В темноте трудно было понять, куда они двигаются. Кладбище давно осталось позади. Вроде начинался лес, тот, что сразу за бугром. Тогда он решил, что его хотят повесить. Как того Акима. Снова попытался вспомнить самые яркие страницы своей жизни. И снова не удалось. Зато он надолго запомнит, если выживет, как это неудобно – ходить с крепко завязанными за спиной руками, кляпом во рту из грязной, воняющей старым ружейным маслом тряпки, с плотным мешком на голове и петлей на шее. Другой конец веревки был, очевидно, у того, кто шел впереди и изредка подгонял его, натягивая веревку. Куда они так торопятся?
Потом под ногами захлюпало. «Болото, – подумал он, – будут топить. Кинут в трясину и все. И никаких следов». Вот тут стало обидно. Что подумают люди, Василина? Сбежал. Испугался.
А кто обратное докажет, если Паисия уже нет в живых? Потом его толкнули. Падая, он вновь попытался вспомнить хоть что-то из своей жизни. Не получилось. Едва коснувшись холодной жижи, он почувствовал чьи-то руки, которые тащили его назад, на твердое место. Сверху доносились ругательства. Когда упал второй раз, его опять, матерясь, вытащили. Стало ясно, что и топить не будут.
Понял и загрустил. Ведь если не утопят, значит, будут пытать.

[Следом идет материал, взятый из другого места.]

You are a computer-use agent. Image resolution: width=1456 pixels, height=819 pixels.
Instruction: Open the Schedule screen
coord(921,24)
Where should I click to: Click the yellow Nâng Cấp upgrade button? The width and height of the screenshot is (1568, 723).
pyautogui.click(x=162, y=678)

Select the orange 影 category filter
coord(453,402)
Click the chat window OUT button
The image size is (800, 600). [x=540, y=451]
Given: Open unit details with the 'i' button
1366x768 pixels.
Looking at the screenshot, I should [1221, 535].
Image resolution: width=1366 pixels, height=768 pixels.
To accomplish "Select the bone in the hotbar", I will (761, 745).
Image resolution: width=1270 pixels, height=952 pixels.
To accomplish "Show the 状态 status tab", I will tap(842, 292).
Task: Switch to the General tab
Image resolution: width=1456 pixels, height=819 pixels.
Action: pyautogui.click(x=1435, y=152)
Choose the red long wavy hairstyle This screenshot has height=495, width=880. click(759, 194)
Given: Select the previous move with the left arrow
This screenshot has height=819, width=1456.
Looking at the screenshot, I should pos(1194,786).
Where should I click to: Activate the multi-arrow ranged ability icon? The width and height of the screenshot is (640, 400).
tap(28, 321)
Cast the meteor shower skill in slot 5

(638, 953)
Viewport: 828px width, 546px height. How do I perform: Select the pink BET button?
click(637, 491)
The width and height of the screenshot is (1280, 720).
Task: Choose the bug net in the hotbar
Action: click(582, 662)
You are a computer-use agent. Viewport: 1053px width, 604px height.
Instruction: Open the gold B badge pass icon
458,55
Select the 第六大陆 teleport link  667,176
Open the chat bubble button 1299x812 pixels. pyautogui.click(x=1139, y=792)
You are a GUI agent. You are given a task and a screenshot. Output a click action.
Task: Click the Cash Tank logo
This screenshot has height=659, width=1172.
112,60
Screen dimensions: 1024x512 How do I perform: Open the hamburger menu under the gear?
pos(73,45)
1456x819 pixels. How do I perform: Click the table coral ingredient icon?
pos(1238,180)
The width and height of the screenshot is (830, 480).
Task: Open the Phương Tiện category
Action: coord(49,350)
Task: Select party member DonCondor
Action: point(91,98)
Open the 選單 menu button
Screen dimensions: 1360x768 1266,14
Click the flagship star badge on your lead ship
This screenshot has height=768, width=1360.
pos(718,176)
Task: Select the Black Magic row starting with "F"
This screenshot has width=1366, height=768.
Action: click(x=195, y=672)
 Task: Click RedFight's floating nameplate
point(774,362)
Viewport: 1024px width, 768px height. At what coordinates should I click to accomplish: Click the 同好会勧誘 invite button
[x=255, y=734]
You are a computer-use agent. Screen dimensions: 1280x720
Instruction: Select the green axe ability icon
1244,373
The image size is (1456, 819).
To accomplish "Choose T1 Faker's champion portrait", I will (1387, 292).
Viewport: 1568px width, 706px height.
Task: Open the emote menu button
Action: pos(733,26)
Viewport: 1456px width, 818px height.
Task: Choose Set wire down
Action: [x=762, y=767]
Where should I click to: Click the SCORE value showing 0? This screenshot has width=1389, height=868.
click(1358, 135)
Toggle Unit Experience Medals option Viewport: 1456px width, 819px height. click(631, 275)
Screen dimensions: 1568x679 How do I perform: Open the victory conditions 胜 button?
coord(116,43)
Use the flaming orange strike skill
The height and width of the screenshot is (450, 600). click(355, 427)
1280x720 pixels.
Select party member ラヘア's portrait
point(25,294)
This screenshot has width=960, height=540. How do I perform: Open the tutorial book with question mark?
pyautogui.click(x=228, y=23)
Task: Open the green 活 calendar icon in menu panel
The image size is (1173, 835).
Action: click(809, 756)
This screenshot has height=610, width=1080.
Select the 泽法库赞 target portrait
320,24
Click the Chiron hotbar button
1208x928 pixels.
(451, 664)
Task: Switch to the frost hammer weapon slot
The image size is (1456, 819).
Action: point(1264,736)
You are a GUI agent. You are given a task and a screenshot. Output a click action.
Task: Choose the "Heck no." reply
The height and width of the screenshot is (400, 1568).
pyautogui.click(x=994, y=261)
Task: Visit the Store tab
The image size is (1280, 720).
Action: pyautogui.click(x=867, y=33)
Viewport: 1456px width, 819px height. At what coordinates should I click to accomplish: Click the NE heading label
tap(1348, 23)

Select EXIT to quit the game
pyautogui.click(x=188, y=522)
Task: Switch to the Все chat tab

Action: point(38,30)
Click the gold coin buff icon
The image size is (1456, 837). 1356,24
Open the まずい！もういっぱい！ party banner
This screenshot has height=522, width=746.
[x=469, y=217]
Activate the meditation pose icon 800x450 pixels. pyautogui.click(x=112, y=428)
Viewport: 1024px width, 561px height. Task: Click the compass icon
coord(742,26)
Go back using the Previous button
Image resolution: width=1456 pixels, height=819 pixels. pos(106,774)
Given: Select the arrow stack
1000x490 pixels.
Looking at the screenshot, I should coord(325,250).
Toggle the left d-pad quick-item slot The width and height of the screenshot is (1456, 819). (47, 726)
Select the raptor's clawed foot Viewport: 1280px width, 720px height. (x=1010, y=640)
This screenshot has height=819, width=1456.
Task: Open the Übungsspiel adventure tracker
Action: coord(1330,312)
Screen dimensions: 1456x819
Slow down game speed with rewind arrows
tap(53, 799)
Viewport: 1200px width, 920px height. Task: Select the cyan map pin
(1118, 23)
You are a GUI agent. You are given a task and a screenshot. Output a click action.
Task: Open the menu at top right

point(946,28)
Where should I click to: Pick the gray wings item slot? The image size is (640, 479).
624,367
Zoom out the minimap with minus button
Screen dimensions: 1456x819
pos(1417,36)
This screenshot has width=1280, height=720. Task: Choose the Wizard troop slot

Шли долго. Наконец Алексей почувствовал сухую почву. За штанины цеплялась трава. Потом, когда прошли немного посуху, заскрипела какая-то неведомая, неизвестно откуда взявшаяся посередине топи, дверь. Его втолкнули внутрь. Чуть не свалившись, он кое-как по земляным ступенькам спустился вниз. С головы сдернули мешок, развязали руки, вонючую тряпку он выдернул сам.
После плотной темноты свет в землянке ему показался ослепительно ярким. Когда глаза привыкли, он увидел, что под невысоким потолком висят всего две небольшие лампы-керосинки. Его посадили на нары, покрытые мягкой ветошью.
В бункер, куда его втолкнули, вошли еще человек десять-двенадцать. Но нар было больше. Алексей подумал: «Зачем?»
Больше его беспокоило другое. Когда на допрос? Но его не повели. Более того, усадив в дальний угол, про него забыли. Ходили, пересмеивались, переговаривались. Алексей никак не мог понять, на каком языке. Говорили по-польски, по-белорусски, слышался украинский говор. Проскочила даже немецкая фраза. Двое у стола ножевыми штыками вскрывали консервные банки, крупно резали хлеб, разливали по кружкам ром.
Ему тоже сунули банку консервов и ложку, большой кусок хлеба и кружку.
А потом он вместе со всеми улегся спать. Сначала вздрагивал от каждого шороха. Но все же заснул. И уже не слышал ни скрипа соседних нар, ни глухих тревожных звуков болота, ни густого храпа.